Desde el 1° de enero de 2026, rige en la provincia de Santa Fe una modificación clave en materia de alquileres: los contratos destinados a vivienda única y permanente quedaron exentos del pago del Impuesto de Sellos, una medida que apunta a aliviar el gasto inicial que deben afrontar quienes alquilan para vivir.
La disposición surge a partir de la Ley Provincial 14.426, que introdujo cambios en el Código Fiscal santafesino. La exención alcanza exclusivamente a los alquileres de vivienda, mientras que los contratos comerciales, galpones e industrias continúan tributando como lo hacían hasta ahora.
En diálogo con Cordón Plus, Ricardo Canut, titular de Canut Propiedades, explicó el impacto concreto de la medida:
“Con el cambio de legislación están eximidos de pagar sellados los alquileres de vivienda. Es una normativa provincial que deja afuera a los alquileres comerciales, pero beneficia directamente a las familias y a la gente que trabaja y cobra un sueldo”, señaló.
Canut remarcó que el Impuesto de Sellos representaba un costo significativo al momento de ingresar o renovar un contrato. “Para una vivienda tipo, con alquileres de entre 400 y 500 mil pesos, el sellado podía significar entre 30 y 50 mil pesos.
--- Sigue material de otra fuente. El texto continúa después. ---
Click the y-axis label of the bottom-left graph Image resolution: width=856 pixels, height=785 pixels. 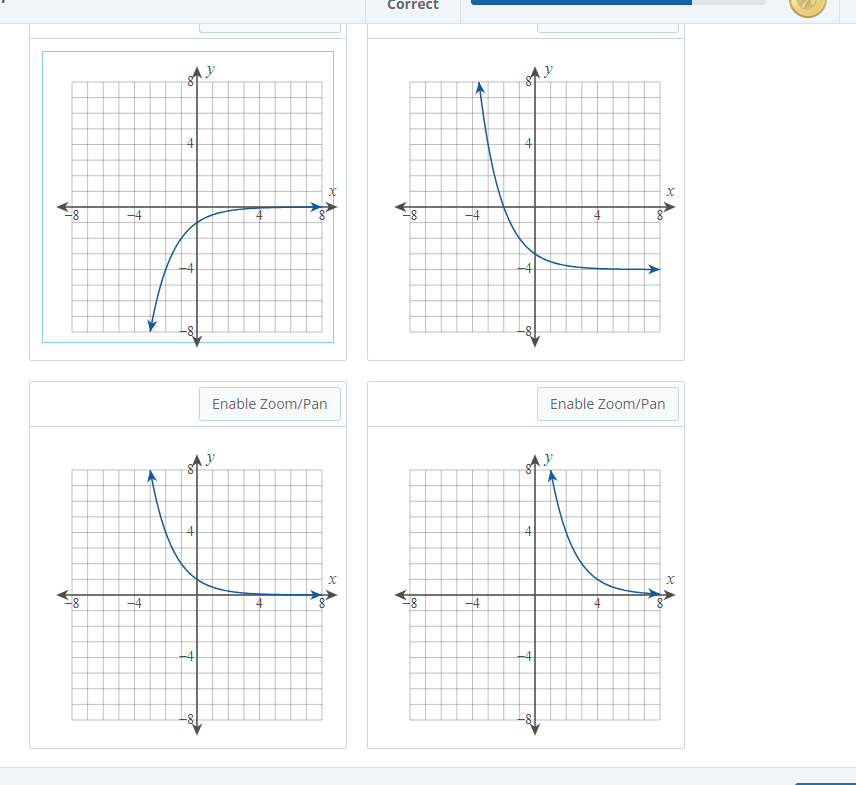tap(208, 460)
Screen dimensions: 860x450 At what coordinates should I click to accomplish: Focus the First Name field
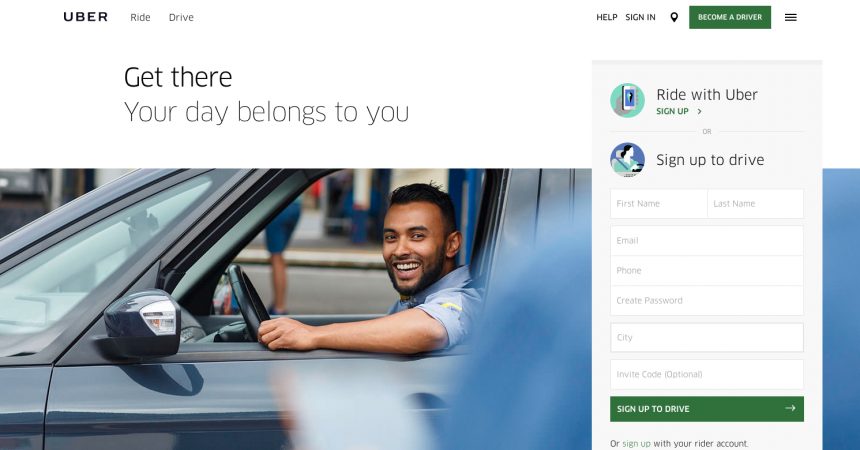click(x=659, y=204)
Hoy ese dinero ya no se paga, y eso es una ayuda muy importante”, explicó.
Según el referente inmobiliario, la medida representa un alivio real para los inquilinos, especialmente en un contexto donde los gastos iniciales suelen ser una de las principales dificultades para acceder a una vivienda en alquiler. “Es una decisión de la provincia que apunta directamente a acompañar a quienes alquilan para vivir”, concluyó.